Sharon Leder, author of The Fix: A Father’s Secrets, A Daughter’s Search, has been guest blogging throughout the week as part of the Jewish Book Council’s Visiting Scribe series.
In this final segment of my Prosen People series, I will discuss how reading coming-of-age novels encouraged me to change the structure of my novel, The Fix, entirely, and to drop the character of adult Sara in favor of the young protagonist who witnesses first-hand her father Josef’s affliction of heroin addiction.
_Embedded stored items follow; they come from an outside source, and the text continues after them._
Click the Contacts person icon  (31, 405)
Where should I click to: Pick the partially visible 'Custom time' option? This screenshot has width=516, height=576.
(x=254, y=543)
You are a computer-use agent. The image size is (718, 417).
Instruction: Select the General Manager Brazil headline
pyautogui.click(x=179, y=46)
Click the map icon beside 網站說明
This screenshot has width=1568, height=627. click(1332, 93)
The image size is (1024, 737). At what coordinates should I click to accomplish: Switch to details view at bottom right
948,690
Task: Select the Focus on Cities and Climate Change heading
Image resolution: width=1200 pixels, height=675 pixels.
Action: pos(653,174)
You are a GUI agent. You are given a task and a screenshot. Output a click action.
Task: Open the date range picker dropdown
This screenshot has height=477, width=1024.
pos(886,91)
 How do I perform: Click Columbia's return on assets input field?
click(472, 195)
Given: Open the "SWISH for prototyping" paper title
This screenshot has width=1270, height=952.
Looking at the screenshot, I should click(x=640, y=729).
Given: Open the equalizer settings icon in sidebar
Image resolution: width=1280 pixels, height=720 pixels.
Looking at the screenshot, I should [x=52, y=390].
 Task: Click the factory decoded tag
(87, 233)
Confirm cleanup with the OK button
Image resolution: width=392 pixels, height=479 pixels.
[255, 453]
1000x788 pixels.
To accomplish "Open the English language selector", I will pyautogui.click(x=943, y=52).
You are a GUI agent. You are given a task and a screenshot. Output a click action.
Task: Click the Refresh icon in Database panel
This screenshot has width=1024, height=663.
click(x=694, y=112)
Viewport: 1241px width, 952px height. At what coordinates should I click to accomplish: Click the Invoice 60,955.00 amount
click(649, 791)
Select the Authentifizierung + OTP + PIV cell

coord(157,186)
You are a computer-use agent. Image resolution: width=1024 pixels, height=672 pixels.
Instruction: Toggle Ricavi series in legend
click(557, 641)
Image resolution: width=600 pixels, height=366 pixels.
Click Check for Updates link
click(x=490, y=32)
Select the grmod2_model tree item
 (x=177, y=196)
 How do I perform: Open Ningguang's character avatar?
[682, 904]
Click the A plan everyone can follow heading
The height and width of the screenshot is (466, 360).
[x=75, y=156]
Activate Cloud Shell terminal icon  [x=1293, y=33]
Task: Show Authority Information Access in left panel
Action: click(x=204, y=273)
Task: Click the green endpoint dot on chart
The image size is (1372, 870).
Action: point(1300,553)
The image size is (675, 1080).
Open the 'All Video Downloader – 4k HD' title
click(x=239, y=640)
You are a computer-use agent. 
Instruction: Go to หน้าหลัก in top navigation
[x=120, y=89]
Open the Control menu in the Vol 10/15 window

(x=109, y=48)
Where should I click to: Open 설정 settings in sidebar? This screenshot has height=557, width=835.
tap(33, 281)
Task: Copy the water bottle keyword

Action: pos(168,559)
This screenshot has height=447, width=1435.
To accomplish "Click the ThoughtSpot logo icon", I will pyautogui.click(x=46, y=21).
Anzia Yezierska, Johanna Kaplan, and Myla Goldberg: Daughters in The Authors’ Coming-of-Age Novels:
I learned from the Jewish women authors in the “A Mind of Her Own: Fathers and Daughters in a Changing World” seminar series how to bring scenes of the child Sara and her father to greater prominence in the novel. It was an obvious solution, but like Poe’s purloined letter, it was not on my radar screen! The novels by Yezierska, Kaplan, and Goldberg were all coming-of-age stories, narrated mostly by the young protagonists themselves. I needed to change The Fix’s point of view! The young Sara — not the adult Sara — needed to tell the tale. Was I bold enough to perform the “surgery” and leave the adult Sara on the operating table because she was no longer alive? Could I revive the character of Sara as a child, starting from the moment she learns of her father’s addiction and then trace her unfolding understanding of him and of the meaning of his illness?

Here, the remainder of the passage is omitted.